Recently, I placed a series of want-ads, in a popular local newspaper, seeking a few vintage components of extremely high repute, with a view to conducting my own experiments - re; select examples of vintage amps, speakers, and turntables. Among the amps I sought, locally, were: the Ampex mono-blocs (as mentioned above) a ss Quad 520, Stromberg-Carlson AP-55, and the Magnavox 93-Series. Of these, the Maggie is the only one I've nabbed, so far. And, based on its quality, I'm inclined to call-off my search for any other tube amp, confining my amp-search to finding a rare ss Quad 520, locally.
A Paucity of Scruples - And Hints at 'MAGIC': Cutting a long story short, I undertook to enlist the very best local tech, experienced in tube-affairs (though, now converted to solid-state) to refurbish/modify my Maggie with a view to eliciting pretty-near the best performance possible. This tech is also a small manufacturer of very expensive amplifiers. But both he and his amp shall remain nameless here, for reasons which will soon become apparent.
Among other minor points, this tech's main assignment was to replace all resistors with high-quality close-tolerance types, and to replace all capacitors with high-quality versions, with a particular bias in quality toward the coupling-caps. Note that we both recognized at the outset that caps for tube-amps (especially with the proposed level of quality) would be near-unobtainable, locally, so the likelihood of a special order for these was mutually recognized as a prominent aspect of the agenda.
Yet, this tech took the job, replaced only the resistors (and filter-cap) omitted to replace the caps agreed to, charged a high fee, and declared that his job was finished. He cited the local unavailability of the required caps (yes, the very-same issue we'd discussed and resolved at the outset) as his reason for their omission.
Additionally, and in his mind, he'd granted me a 'favor' (unbeknownst to me) he later revealed - supposedly, this excuses disingenuousness and a lack of scruples, among other things. Apparently, his self-imposed labeling of a job as; 'a favor' (which was never solicited) gives him licence to do as he likes while charging exorbitant fees for unfinished work - far short of what he'd commited to.
Because of this, the Maggie is unfinished, obviously. (But thru alternate arrangements and the kind assistance of a friend, the caps are now on the way, by the way - and the special coupling-caps will be obtained later).

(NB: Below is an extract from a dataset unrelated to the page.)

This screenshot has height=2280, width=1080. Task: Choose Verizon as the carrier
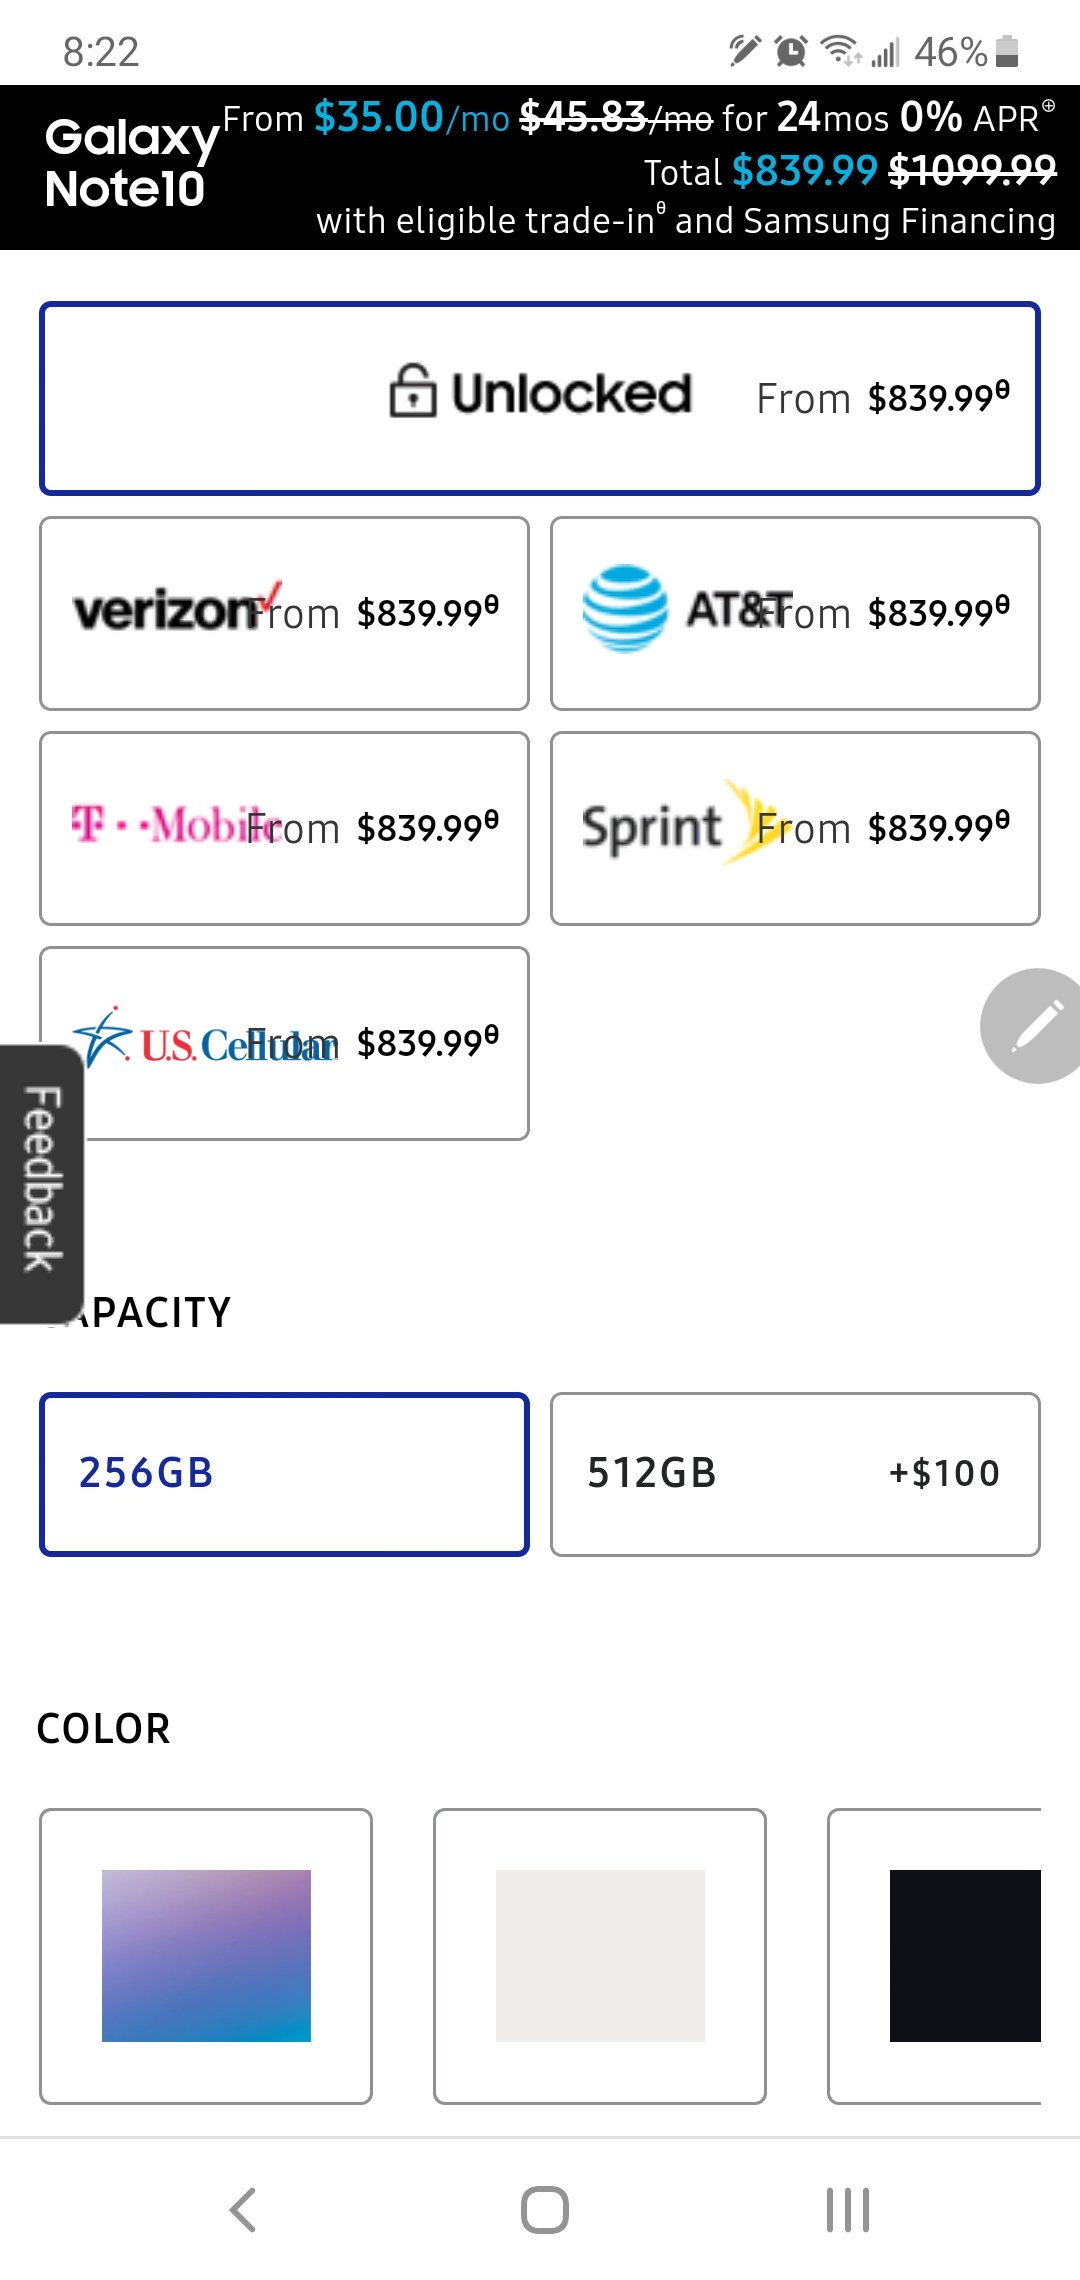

Nevertheless, this story is relevant to the performance of the unfinished Magnavox, as compared to what some would claim to be the best in the world. Whether or not the other amp in question is indeed among the world's best is arguable, but we'll see. Moreover, since some have been convinced to part with in excess of US$10,000 for previous versions of this gentleman's amp, then I believe its performance in relation to the Maggie or any other good amp is highly relevant.

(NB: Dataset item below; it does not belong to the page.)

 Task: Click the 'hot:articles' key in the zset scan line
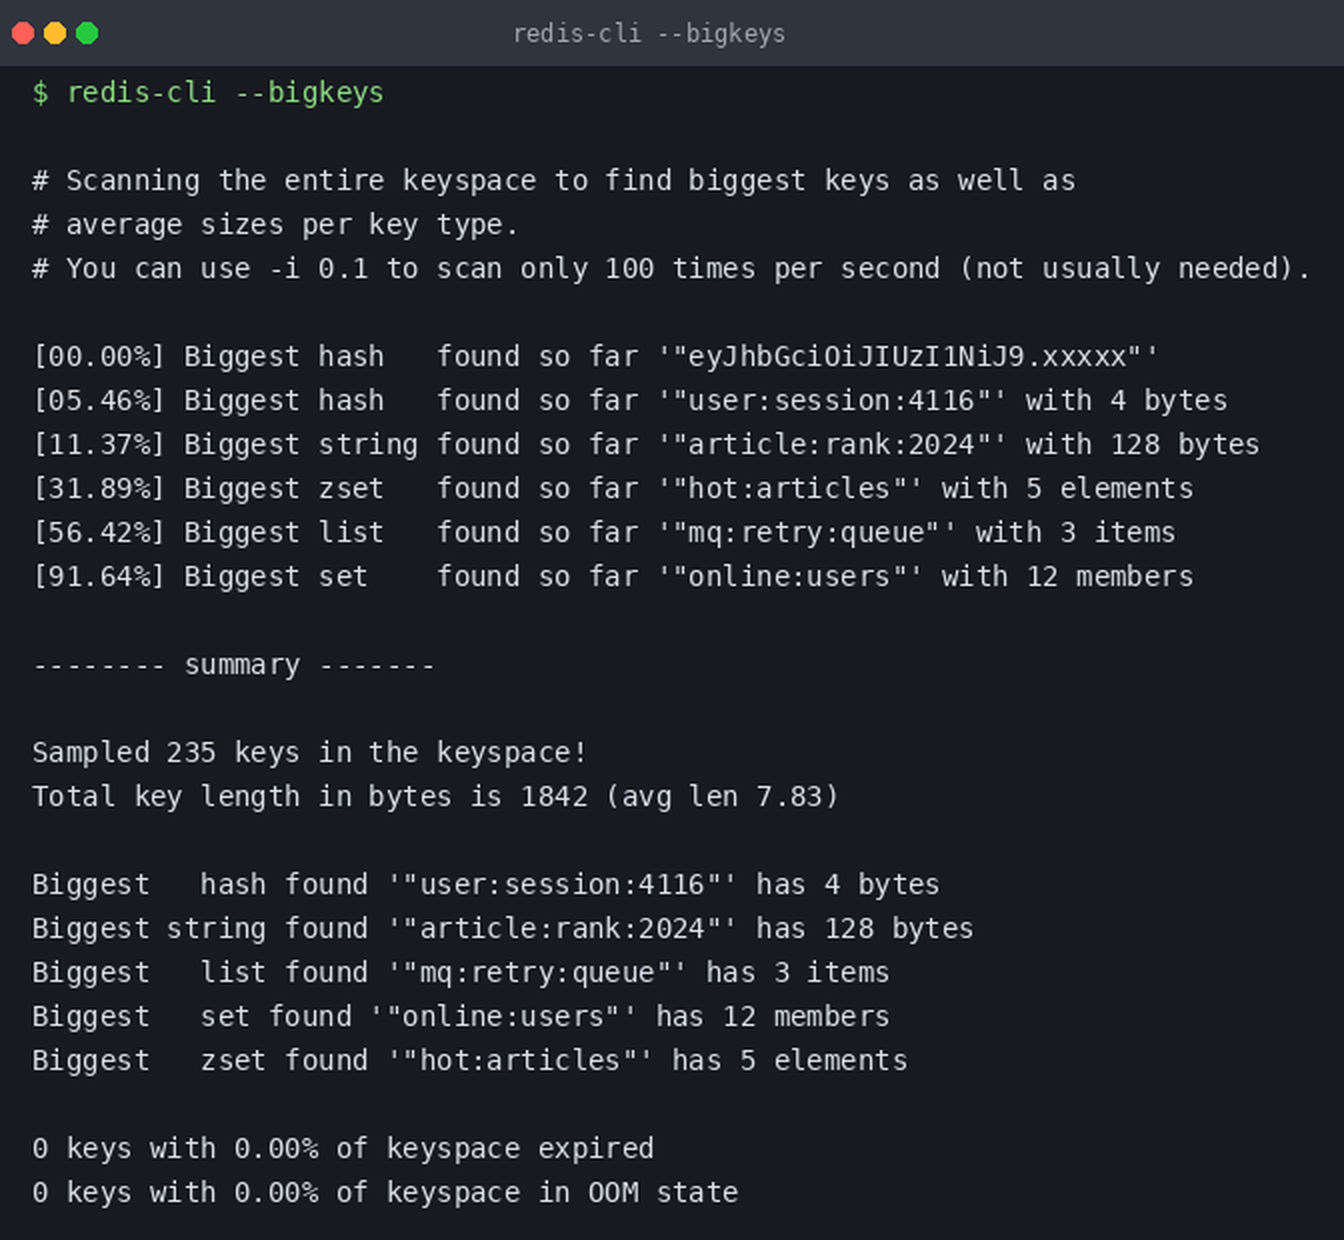pyautogui.click(x=790, y=489)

Still keeping a long story short, during the whole time this tech had my Maggie, he constantly and repeatedly tried to interest me in his solid-state amp design, which he boastfully claimed to be the very best. Normally, I'd ignore such a grandiose claim but, considering that other audiophiles in the region had seemed somewhat impressed with his (high-powered) tube-amps in the past, I was not about to dismiss his claims for his current solid-state design, even if those claims sounded too good to be true.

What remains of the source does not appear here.